== PROVIDED TEXT ==
------------
In figure 24.9, the dashed rectangle encloses a set of horizontal light and dark stripes. If we consider only the region within the dashed rectangle, we cannot determine the physical sources of the stripes. However, if we cover the right side of the figure and view the left side, it appears that the stripes are due to paint. If we cover the left side and view the right, it appears that the stripes are due to different lighting on the stair steps. If we view both sides, the percept flip-flops according to where we look.

The psi-junctions seem to be in control here. If we follow a stripe to the left, it connects to a psi with a vertical spine and becomes an arm of that psi. The junction configuration, together with the junction gray levels, suggests that the stripe is due to reflectance. When the same strip is followed to the right, it joins a psi with a horizontal spine. Again, the configuration and gray levels suggest that illuminance is the cause.
------------
== STATED PROBLEM ==
Continue the passage on light and dark stripes and psi-junctions, starting right after its last sentence.

== INFORMATION SHOWN ==
------------
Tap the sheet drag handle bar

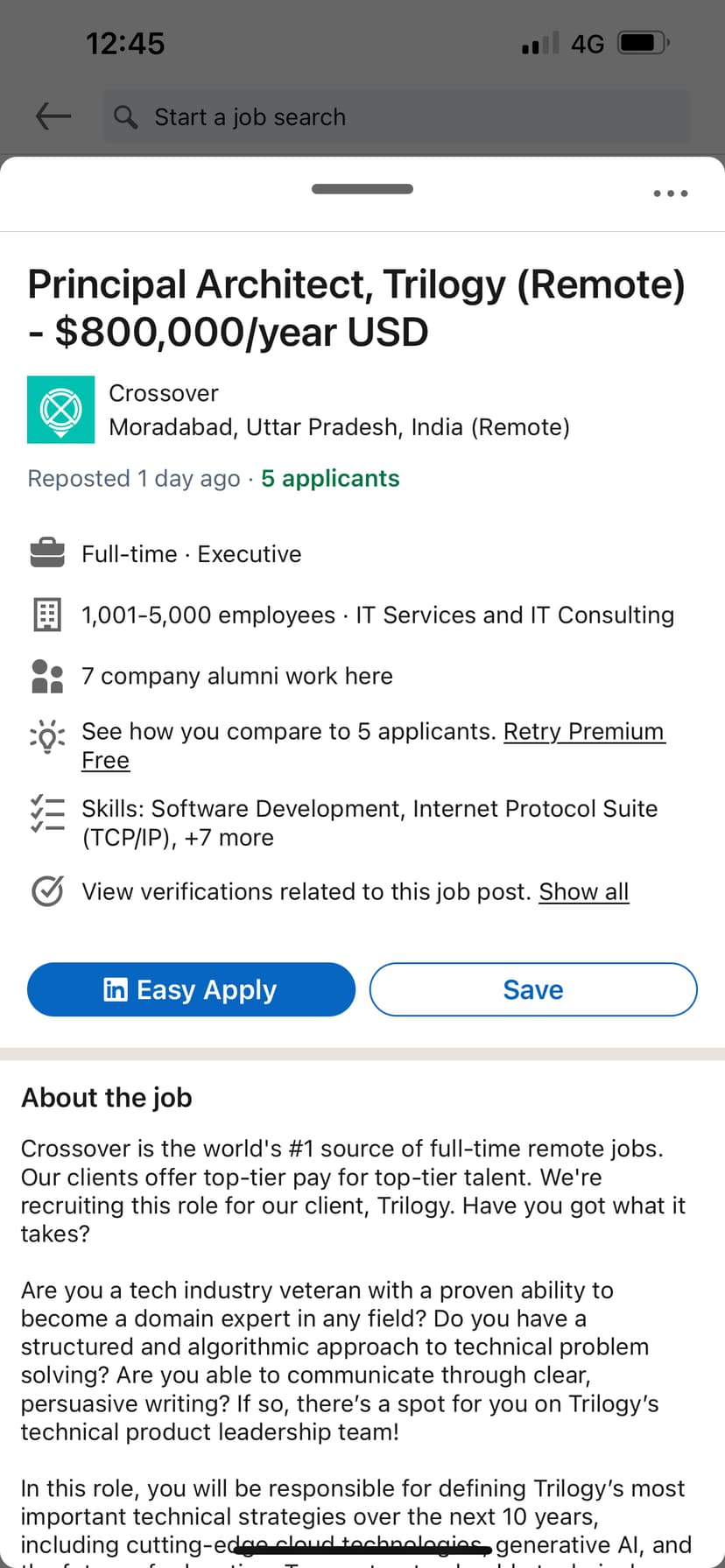362,189
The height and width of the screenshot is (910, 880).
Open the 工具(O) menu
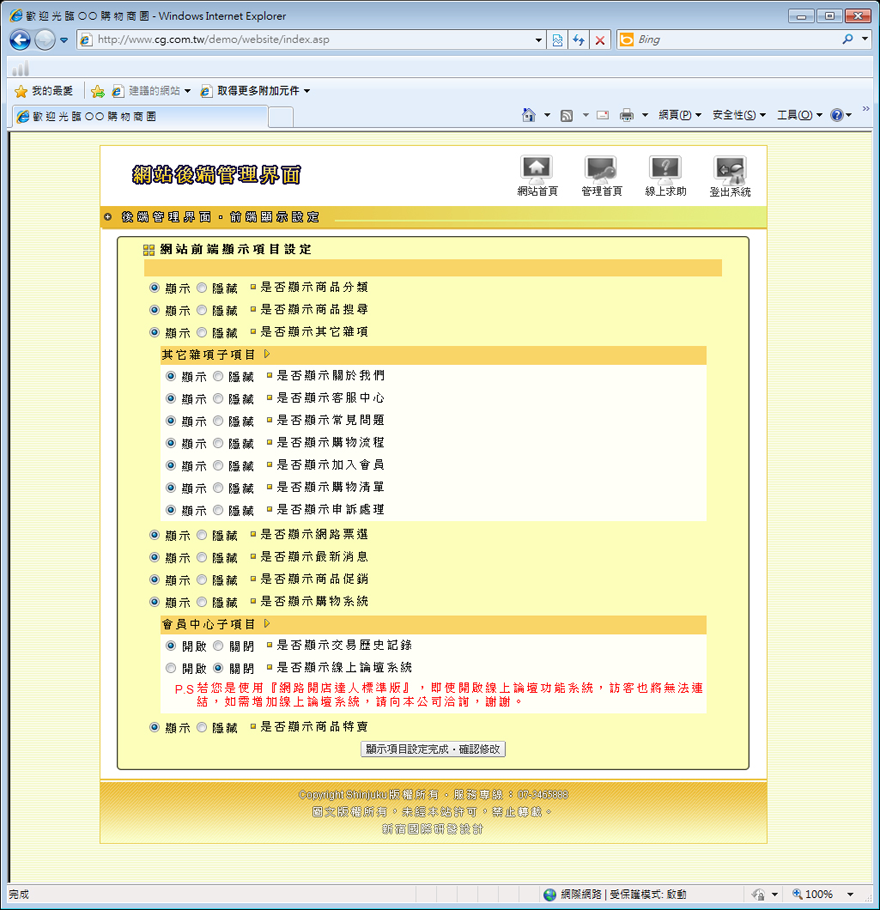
------------
== OUTPUT FOR THIS TASK ==
Configurations involving psi's can modulate brightness illusions. Figure 24.10 shows a stimulus we call the corrugated plaid (Adelson, 1993). In figure 10(a) the two marked patches are the same shade of gray. The upper patch appears slightly darker. Figure 24.10(b) shows another array of gray patches in which the same gray levels are at the same positions as in figure 24.10(a) i.e., the raster sequence of grays is the same. Only the geometry has been changed, parallelograms having been substitues for squares and vice-versa. The illusion is much enhanced, the upper patch appearing much darker than the lower one. In the laboratory the apparent luminance difference is increased threefold.

A low level filtering mechanism, or a mechanism based on local edge interactions, cannot explain the change in the illusion. We proposed (Adelson, 1993) a Helmholtzian explanation based on intrinsic images: The change in psi-junctions causes a change in the perception of 3D surface orientation and shading. In figure 24.10(a) the two test patches appear to be in the same illumination, but in figure 24.10(b) they are differently illuminated. A brightly lit patch of dark gray looks quite different from a dimly lit patch of light gray. This lightness computation could have a strong influence on brightness judgments.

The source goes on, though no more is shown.